■ **JOB 1**: From the article on the founding of the ANC, list the occupations named as the main source of the early ANC's leadership.
■ **JOB 2**: Write the next part of the article on the founding of the ANC, picking up after its final paragraph.

INLSA
WHERE IT ALL BEGAN: Waaihoek Wesleyan Church, in Bloemfontein, is the birthplace of the ANC. Today the party celebrates the centenary of what started on January 8, 1912. The picture byline is supplied by Creamer Media Picture: Matthews Baloyi
Your cattle are gone,
my countrymen!
Go rescue them!
Leave the breechloader alone
And turn to the pen.
Take paper and ink,
For that is your shield.
Your rights are going!
So pick up your pen.
Load it, load it with ink.
Sit on a chair.
Repair not to Hoho
But fire with your pen.
* (Hoho was the mountain-forest stronghold where Chief Sandile had been shot and killed).
This poem by Xhosa poet IW Citashe signalled the end of an era after the 19th century had seen the military conquest of all independent chiefdoms and kingdoms, following fierce resistance led, among others, by warrior-prophet Makhanda, who launched an attack on the Grahamstown garrison, decades of resistance by the Pedi under Sekhukhune, the Sotho under Moshoeshoe, and the Zulu under Cetshwayo.
The SA Native National Congress (SANNC), the initial name of the ANC, was formed as a direct political response to the unification of four white colonies. Britain effectively rewarded the former Boer and British colonists by handing over to them the fate of the black people. Efforts to extend the limited franchise enjoyed in the Cape to other provinces fell on deaf ears and even those rights were endangered and ultimately removed.
Establishing “Congress” was a dramatic achievement in that previously divided and even hostile peoples were brought together. The organisation was described by Pixley ka Isaka Seme as a “native union”, or sometimes it was referred to as a “national union”. Either term can be read as having connotations potentially undermining or at least being incompatible with the white Union of SA.
Within a year of Union, land seizures gained by conquest were amplified through legislation, leaving Africans with about 7.5 percent of the land, much of this arid and unusable. Almost overnight, thousands of African farmers were driven off the land, watching their stock die and many starved, memorably recorded by the first SANNC secretary-general, Sol Plaatje.
The early ANC was formed with leadership deriving mainly from the emerging middle class of lawyers, clerks, priests and journalists. If this was an elite, Peter Limb warns it was in no sense a “power elite”. It did not have access to any means of production, it was without political power and progressively, without the vote. It was an African intelligentsia without academies or publishing houses and an African peasantry without land.

■ **DATASET CONTENT**:
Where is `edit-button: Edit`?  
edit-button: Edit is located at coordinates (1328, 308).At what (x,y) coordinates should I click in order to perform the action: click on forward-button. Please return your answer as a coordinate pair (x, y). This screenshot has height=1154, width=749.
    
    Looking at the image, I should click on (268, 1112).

■ **FINAL ANSWER 1**: Lawyers, clerks, priests and journalists.

■ **FINAL ANSWER 2**:
The political character and development of the organisation was ambiguous and does not lend itself to labels in frequent use like “conservative”, “grovelling”, “timid”. It was an organisation that had to learn to operate in a new and difficult environment.
The discourse was also a reflection of the times. Some of the language of the time may jar people today, for example the motivation for establishing the ANC included helping the Union government to form a “common Native policy”.
While the SANNC united separate peoples, it was also in some respects exclusionary. Only African men were members. If its understanding of the nation-to-be was embodied in its membership clauses, it meant that the bearers of nationhood were only African men, not women or non-Africans.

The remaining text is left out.